Die Entwicklung der Wissenschaften schuf aber auch die Voraussetzungen dafür, diese undia­lektische Denkweise wieder zu überwinden, nach­dem sie ihre historisch begrenzte Aufgabe erfüllt hatte. Die naturwissenschaftliche Forschung wies immer umfassender nach, daß in der materiellen Welt ein universeller Zusammenhang existiert und eine Entwicklung vom Niederen zum Höheren stattfindet. Die Entwicklung des Kapitalismus und der Arbeiterbewegung schuf die sozialen Voraus­setzungen für die Ausarbeitung der materialisti­schen Dialektik, der wissenschaftlichen Denk­weise, welche die metaphysische theoretisch end­gültig überwand.

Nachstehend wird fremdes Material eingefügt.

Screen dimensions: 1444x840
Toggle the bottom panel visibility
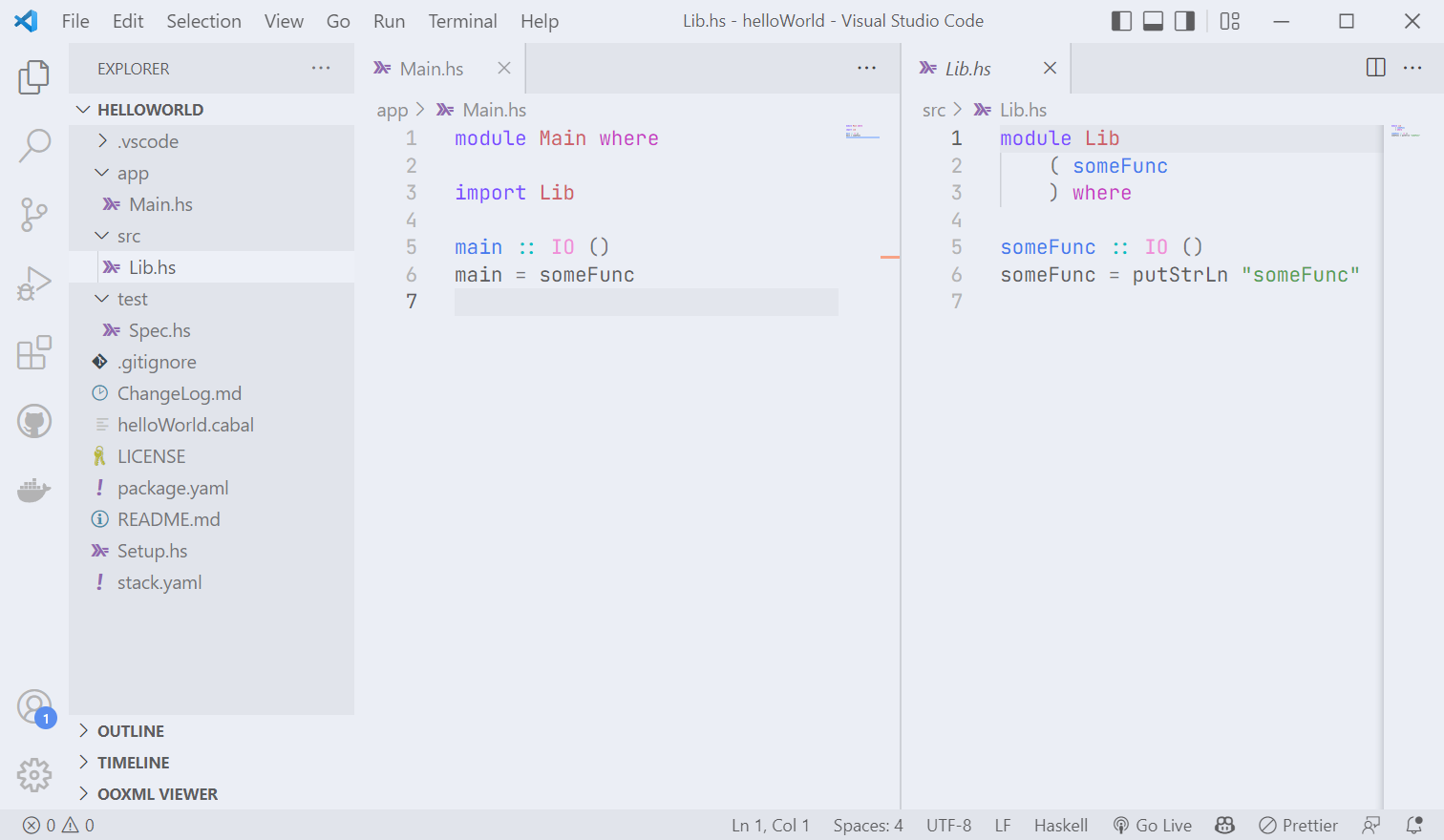point(1153,20)
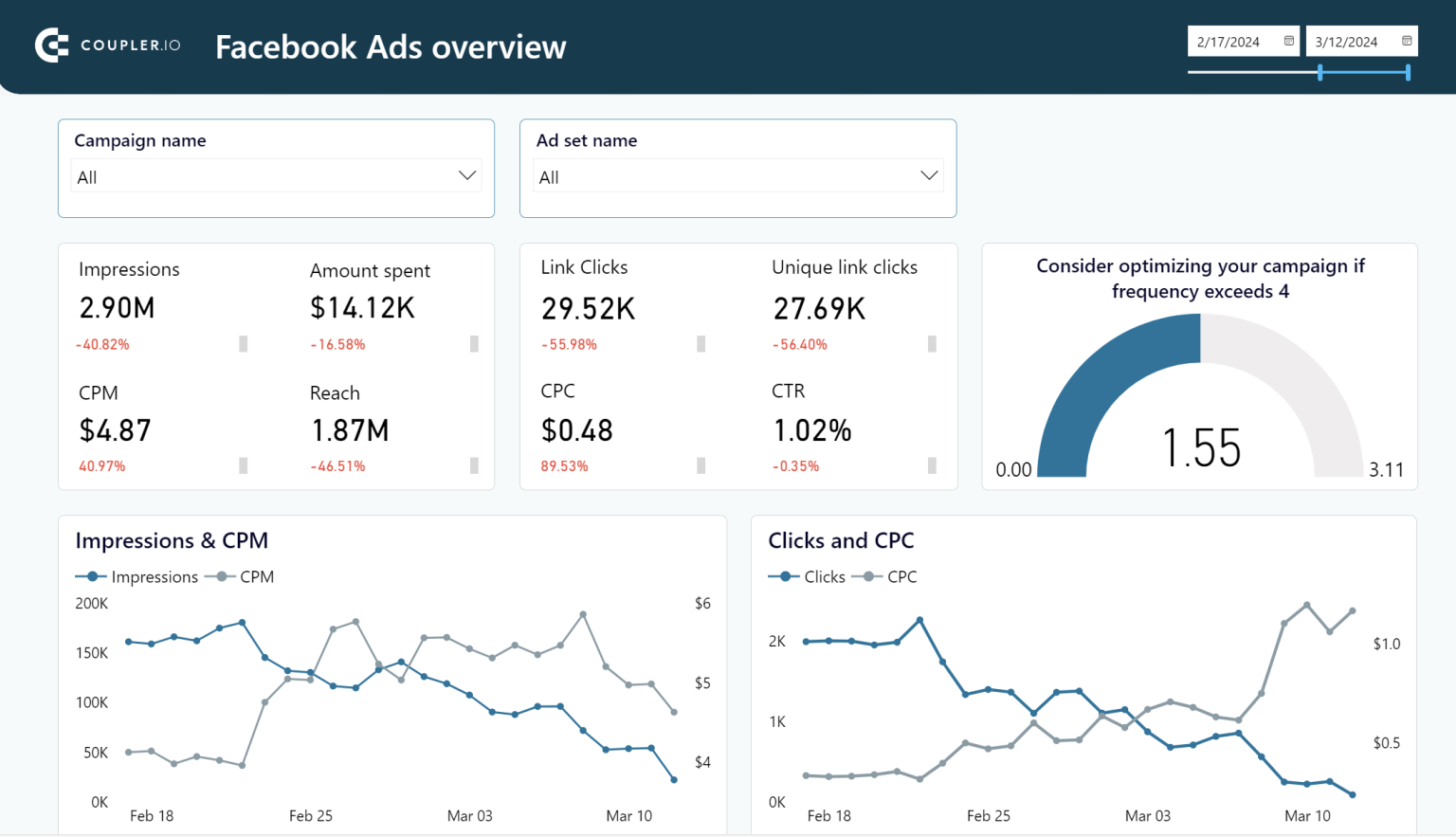The height and width of the screenshot is (837, 1456).
Task: Click the Coupler.io logo
Action: 107,45

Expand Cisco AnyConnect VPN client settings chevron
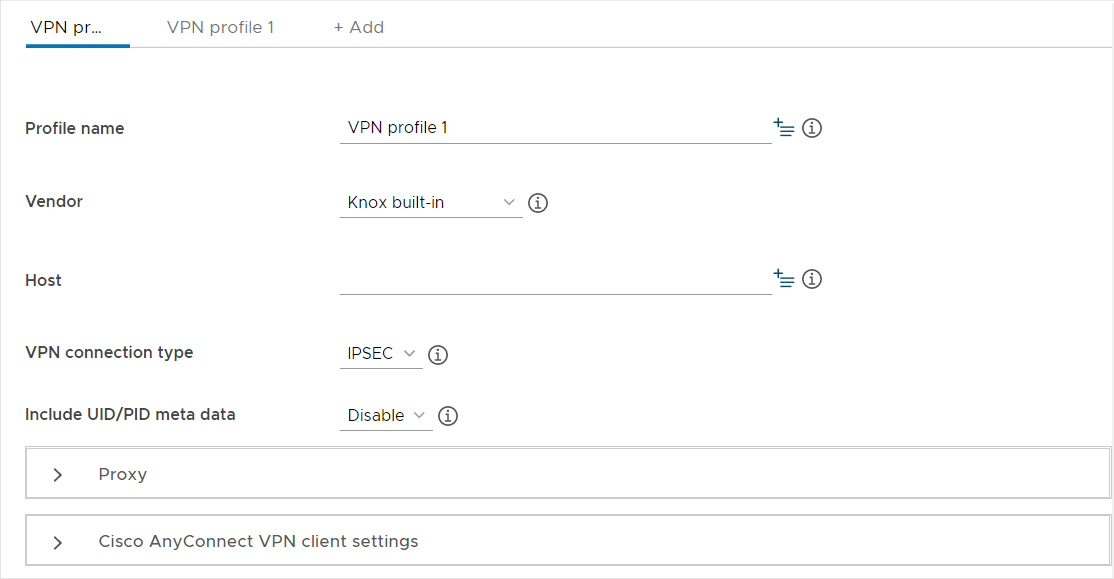58,542
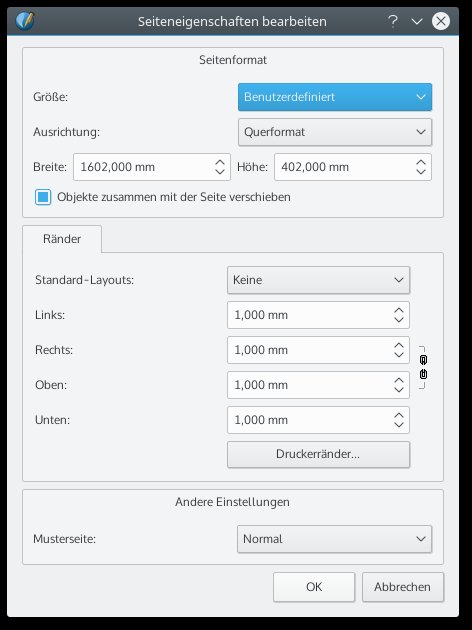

Die Tatsache, daß die metaphysische Denkweise trotzdem auch in der Gegenwart noch wirksam ist, hat erkenntnistheoretische und vor allem soziale Ursachen. Eine wichtige erkenntnistheo­retische Quelle des metaphysischen Denkens be­steht in der Eigenart der menschlichen Erkennt­nis, daß sie den Gegenstand nicht sogleich als Ganzes, vollständig, in allen seinen Zusammen­hängen abbilden kann, sondern sich diesem Ziel nur schrittweise, durch immer tiefer gehende Ana­lyse und Synthese, durch die Bildung von Ab­straktionen, Begriffen und Gesetzen, nähern kann. Hierbei werden als Durchgangsetappe notwendige Zusammenhänge zerstückelt, Konti­nuierliches unterbrochen und das lebendige Ganze in einem gewissen Sinne «getötet». Das kann dazu führen, daß einzelne Momente des Erkenntnisprozesses verabsolutiert werden und der dialektische Charakter des Gegenstandes nicht erfaßt wird.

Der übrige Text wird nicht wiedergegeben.